Types of Soda- These first four soda waters are very similar to one another and can be substituted for one another in a pinch. When choosing one of these light sodas it is important to remember that your drink will only be as good as your soda.

  • Soda Water: Soda water is the foundation for most of the other sodas and is soda in its purest form. It is simply water with carbonation added and is also called sparkling water, carbonated water, or seltzer.

  • Club Soda: Club soda and soda water are almost identical, and sometimes club soda is just another name for soda water. The two are interchanged in drinks all the time. Club soda often contains additives such as table salt, and occasionally light flavourings.

  • Tonic Water: Tonic is a bitter-tasting soda water that dates back to 1858 and is flavoured with quinine. It was originally used for medicinal purposes.

  • Ginger Ale: Ginger ale is another lightly flavoured soda water, except in this case is contains ginger, sugar, and each brand's has its “secret" ingredient. There are two types of ginger ale; golden and dry. Ginger ale is a versatile soda for tall, refreshing drinks because its sweet spiciness pairs well with so many spirits and flavors.

  • Ginger Beer: This soda has not been as common as the others. It is less carbonated than most sodas, and is typically made with a combination of ginger, lemon, and sugar, with a decidedly spicier ginger taste. Some of the best ginger beers are from Jamaica.

  • Citrus Soda: You will come across more than a few mixed drinks that list lemon-lime soda (Lynchburg Lemonade, Seven & Seven). Sprite, 7-Up, and Sierra Mist are the most common commercial brands.

  • Cola: Coke, Pepsi, RC, or whatever brand, cola is pretty self-explanatory and it is an essential in any bar. Rum and whiskey are popular spirits to pair with cola.


  • How Many Shots are in the Bottle?

    The standard drinks measure is the amount of pure alcohol you are drinking. One standard drink equals 10 grams of pure alcohol.

    If you are throwing a party and plan on featuring a specific cocktail or two, use the "How Many Shots in a Bottle" chart to figure out the amount of your base spirits and liqueurs you should have in stock.


    The Importance of Ice and Best Way to Use Ice

    Cocktails and mixed drinks would be nowhere without ice! Ice not only chills drinks, but as it melts or is shaken it becomes a part of the mix and because of this, the frozen water deserves more than a little attention.

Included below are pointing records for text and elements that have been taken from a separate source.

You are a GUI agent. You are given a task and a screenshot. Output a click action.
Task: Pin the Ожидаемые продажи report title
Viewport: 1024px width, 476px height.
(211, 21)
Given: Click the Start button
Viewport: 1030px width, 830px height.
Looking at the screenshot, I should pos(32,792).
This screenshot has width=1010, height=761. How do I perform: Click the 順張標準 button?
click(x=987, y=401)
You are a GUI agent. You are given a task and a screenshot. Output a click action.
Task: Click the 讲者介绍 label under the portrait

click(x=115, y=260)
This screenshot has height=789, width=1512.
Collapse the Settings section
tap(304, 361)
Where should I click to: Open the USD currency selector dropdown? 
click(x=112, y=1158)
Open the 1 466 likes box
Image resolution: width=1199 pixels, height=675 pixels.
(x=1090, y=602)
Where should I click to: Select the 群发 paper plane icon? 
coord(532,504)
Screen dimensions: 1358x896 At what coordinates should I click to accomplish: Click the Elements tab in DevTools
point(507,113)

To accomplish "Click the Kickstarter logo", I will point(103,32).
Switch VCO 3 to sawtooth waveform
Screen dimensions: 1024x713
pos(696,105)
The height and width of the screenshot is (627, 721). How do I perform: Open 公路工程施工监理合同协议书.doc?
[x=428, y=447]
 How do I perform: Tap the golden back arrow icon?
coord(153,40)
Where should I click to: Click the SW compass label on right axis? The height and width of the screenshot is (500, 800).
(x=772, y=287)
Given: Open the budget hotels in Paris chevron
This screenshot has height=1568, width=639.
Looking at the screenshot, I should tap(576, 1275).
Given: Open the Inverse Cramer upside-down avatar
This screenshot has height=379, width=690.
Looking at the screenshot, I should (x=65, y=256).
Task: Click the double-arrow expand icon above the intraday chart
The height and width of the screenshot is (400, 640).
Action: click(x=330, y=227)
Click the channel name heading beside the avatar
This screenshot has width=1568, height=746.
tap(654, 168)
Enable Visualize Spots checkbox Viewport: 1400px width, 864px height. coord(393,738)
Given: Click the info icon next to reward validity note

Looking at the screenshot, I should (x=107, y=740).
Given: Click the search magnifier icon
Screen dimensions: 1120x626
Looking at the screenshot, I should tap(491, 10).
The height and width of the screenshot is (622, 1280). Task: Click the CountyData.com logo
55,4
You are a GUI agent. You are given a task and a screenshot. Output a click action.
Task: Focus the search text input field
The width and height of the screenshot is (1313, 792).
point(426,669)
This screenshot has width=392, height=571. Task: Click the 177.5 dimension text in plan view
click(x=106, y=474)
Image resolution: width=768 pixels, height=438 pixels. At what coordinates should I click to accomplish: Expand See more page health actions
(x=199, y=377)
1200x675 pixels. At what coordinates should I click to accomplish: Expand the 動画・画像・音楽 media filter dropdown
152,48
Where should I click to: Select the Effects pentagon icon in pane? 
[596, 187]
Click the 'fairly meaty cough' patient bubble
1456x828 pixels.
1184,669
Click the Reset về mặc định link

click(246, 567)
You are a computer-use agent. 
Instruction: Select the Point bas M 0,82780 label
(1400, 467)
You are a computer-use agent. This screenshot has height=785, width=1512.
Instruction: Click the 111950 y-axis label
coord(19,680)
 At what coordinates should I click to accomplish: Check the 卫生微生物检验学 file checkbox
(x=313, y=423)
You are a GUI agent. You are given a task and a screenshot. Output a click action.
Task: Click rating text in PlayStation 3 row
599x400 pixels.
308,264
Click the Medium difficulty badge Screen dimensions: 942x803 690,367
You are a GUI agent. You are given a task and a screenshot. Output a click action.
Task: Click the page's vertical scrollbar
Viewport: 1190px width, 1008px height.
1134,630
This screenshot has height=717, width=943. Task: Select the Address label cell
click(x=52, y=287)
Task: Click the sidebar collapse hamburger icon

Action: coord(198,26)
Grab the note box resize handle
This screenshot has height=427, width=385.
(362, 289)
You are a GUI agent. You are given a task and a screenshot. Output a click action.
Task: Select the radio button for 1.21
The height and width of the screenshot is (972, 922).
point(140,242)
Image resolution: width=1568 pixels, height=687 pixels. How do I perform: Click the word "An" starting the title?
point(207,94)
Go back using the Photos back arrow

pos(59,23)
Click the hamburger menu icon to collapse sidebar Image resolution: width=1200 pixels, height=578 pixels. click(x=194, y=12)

    There are four basic types, or forms, of ice (cube, cracked, shaved and block) and each have their uses.

    Ice Cubes: Ice cubes are good for almost all mixing: for shaking, stirring, drinks on the rocks, or with juices and sodas. The larger, thicker surface area makes a cube melt slowly and causes less dilution and it is customary to fill a glass or shaker 2/3 full for best results.

    Cracked Ice- Smaller than cubes, cracked ice melts faster and adds more water to drinks. Usually this is used when making frozen drinks because cubes can clog blender blade and be inconsistent in the end.

    Crushed or shaved ice is what you typically find in fountain soda machines. This is a very fine ice that can be used in a shaker to produce thick, slurry of a cocktail.

    Block Ice: In the past all ice bartenders used ice as a block and it was up to the individual and their ice tools to create smaller, usable chunks and shavings for mixing.

    Ice Ball: Another large chunk of ice that is becoming more popular is the ice ball, which is commonly used in Japan for serving "whiskey on the rocks.